The replicator is a simple script in caUtils:

support/bin/caUtils replicate-data

It will create a log file in the location specified in replication.conf.

Protocol

The rough protocol outline is as follows. For each combination (sources and targets), adhere to the following:

  • Get the system guide for source

  • Get the last replicated log id for source at target, if any

  • Determine log start point for source and target (take into account “from_log_timestamp” or “from_log_id” settings

  • Get log from s.getlog – taking into account both skipIfExpression and the above log start point

  • If no (new) log entries found, abort

  • Forward that log to t.applylog – also passing s.guid and setIntrinsics for that system

  • Check over results

Replication Service

All communication is done via the newly implemented replication service. It facilitates both the “source” and the “target” functionality through these endpoints. Note that all the names are case-insensitive. Their CamelCase equivalents will work just as well.

GET getlog

returns the change log for that system. Parameters are:

from (int) = log_id to start from
limit (int) = limit to this many entries
skipIfExpression (string) = json-encoded skipIfExpression config fragment (see above)

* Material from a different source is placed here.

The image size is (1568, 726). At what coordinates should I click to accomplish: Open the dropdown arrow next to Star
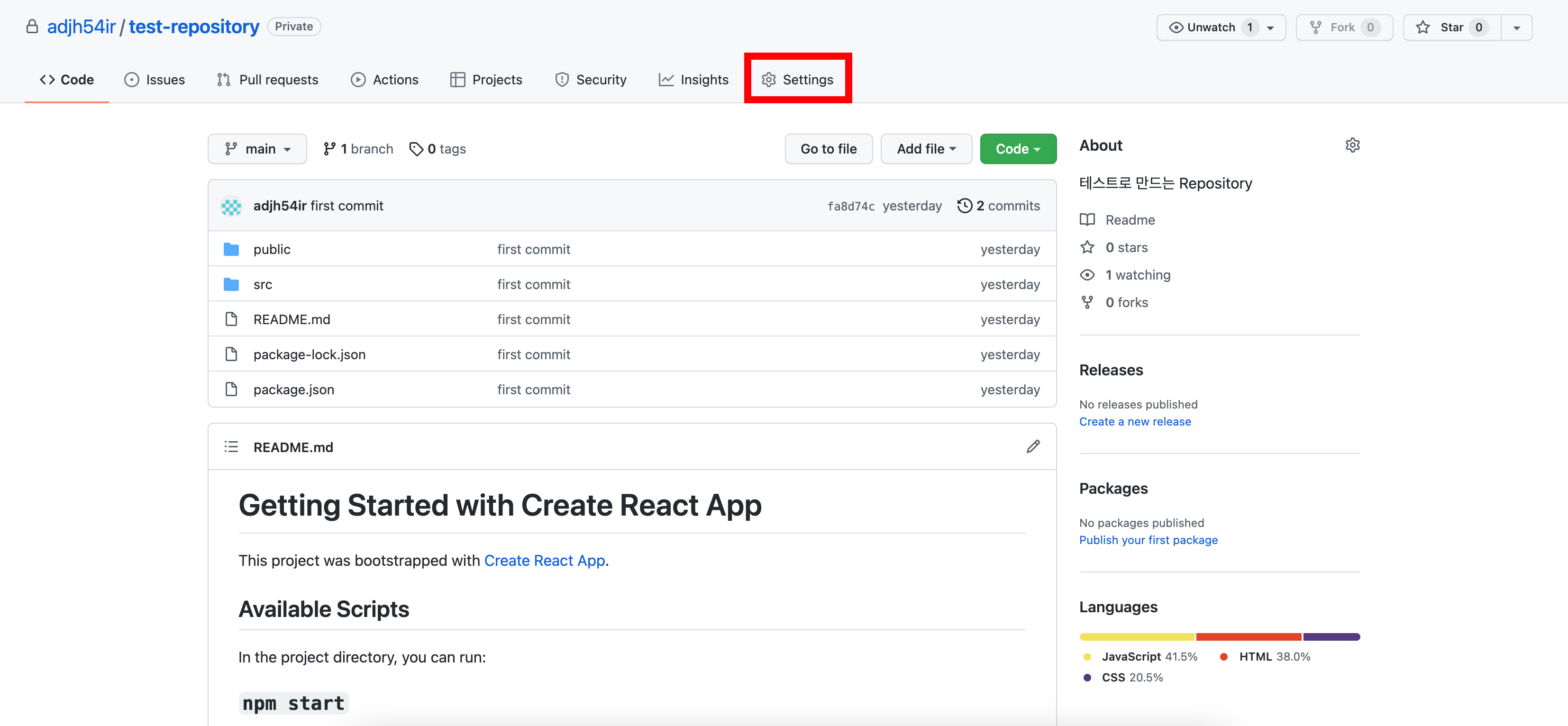tap(1516, 27)
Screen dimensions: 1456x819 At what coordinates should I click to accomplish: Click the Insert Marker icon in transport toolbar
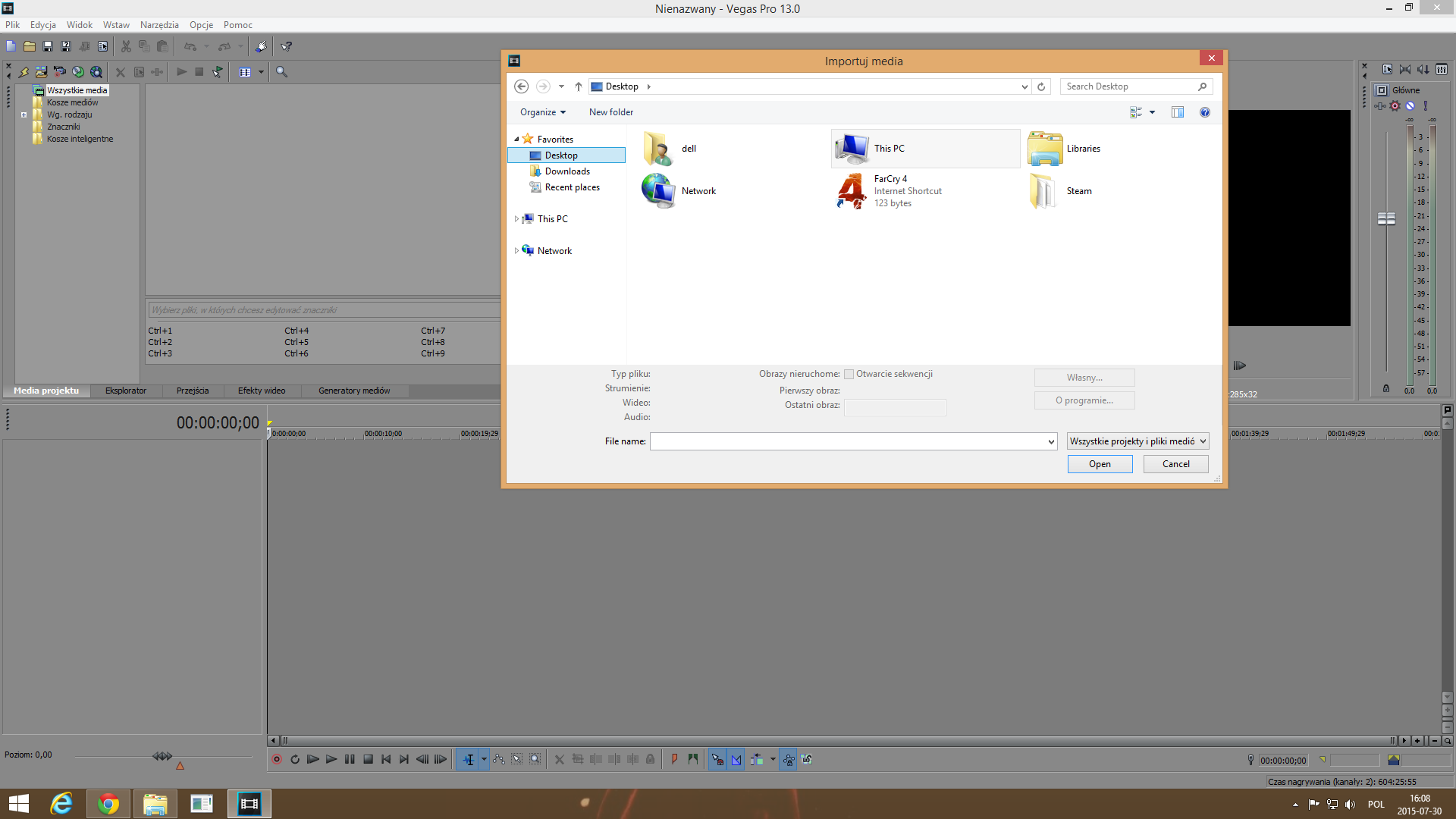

The response body is the JSON-encoded change log

GET getsysguid

Returns the system GUID for this target or source. the response body will have the GUID under the “system_guid” key.

GET getlastreplicatedlogid

Returns the last replicated log ID for a given source at that particular target system. this parameter is mandatory:

system_guid (string) = system GUID for the source system

The log id will be under under the “replicated_log_id” key in the response body

GET getlogidfortimestamp

Translates a given timestamp into a log id for that system. this facilitates the functionality for the “from_log_timestamp” (see above). There is one mandatory parameter:

timestamp (int) = the Unix timestamp to translate

The log id will be under the “log_id” key in the response body.

POST applylog

Apply the given log at the target system. takes the log (in the exact format returned by “getlog” as request body. Also has:

system_guid (string) = system GUID of the source system, mandatory
setIntrinsics (string) = JSON-encoded config fragment for the setIntrinsics functionality (see above)

Will return the last replicated log_id under the “replicated_log_id” key in the response body and any warnings as array under the “warnings” key.

POST dedup

Run deduplication for a given list of tables. There is one mandatory parameter:

tables (string) = JSON-encoded config list of tables to run deduplication on, mandatory

Implementation Details

The main functionality of the feature is in the getlog and applylog functions.

Getlog

The actual implementation is not in the ReplicationService, but in ca_change_log::getLog(). For the most part, it just gets the change log from the given start point, and pulls in ca_change_log_snapshots and ca_change_log_subjects for each of the resulting rows. It then goes through some lengths to make these records useful for sync by adding GUIDs for all system-specific *_id columns.

It also processes the skipIfExpression rules. They’re applied to the change log subjects for each change log entry. The whole change log entry is skipped if the expression (and the table) matches for one of the subjects.

Applylog

The ReplicationService will pull the log out of the request body and apply some basic sanity checks. It’ll also figure out if setIntrinsics was set and prepare that as an option to pass to the change log entry implementations. It then loops through the log entries and calls CASyncLogEntryBase::getInstance() for each of the entries. That class method will return one of the Implementations of CASyncLogEntryBase, based on what kind of record that log entry represents:

Attribute -- ca_attributes
AttributeValue -- ca_attribute_values
Bundleable -- something like ca_objects
Label -- something like ca_object_labels
Relationship -- something like ca_objects_x_occurrences

It will then call apply() on the log entry object. Each row is processed in a transaction, which is rolled back if the log entry object throws an Exception. Because of the interdependencies between the log entries, not everything will be processed at once.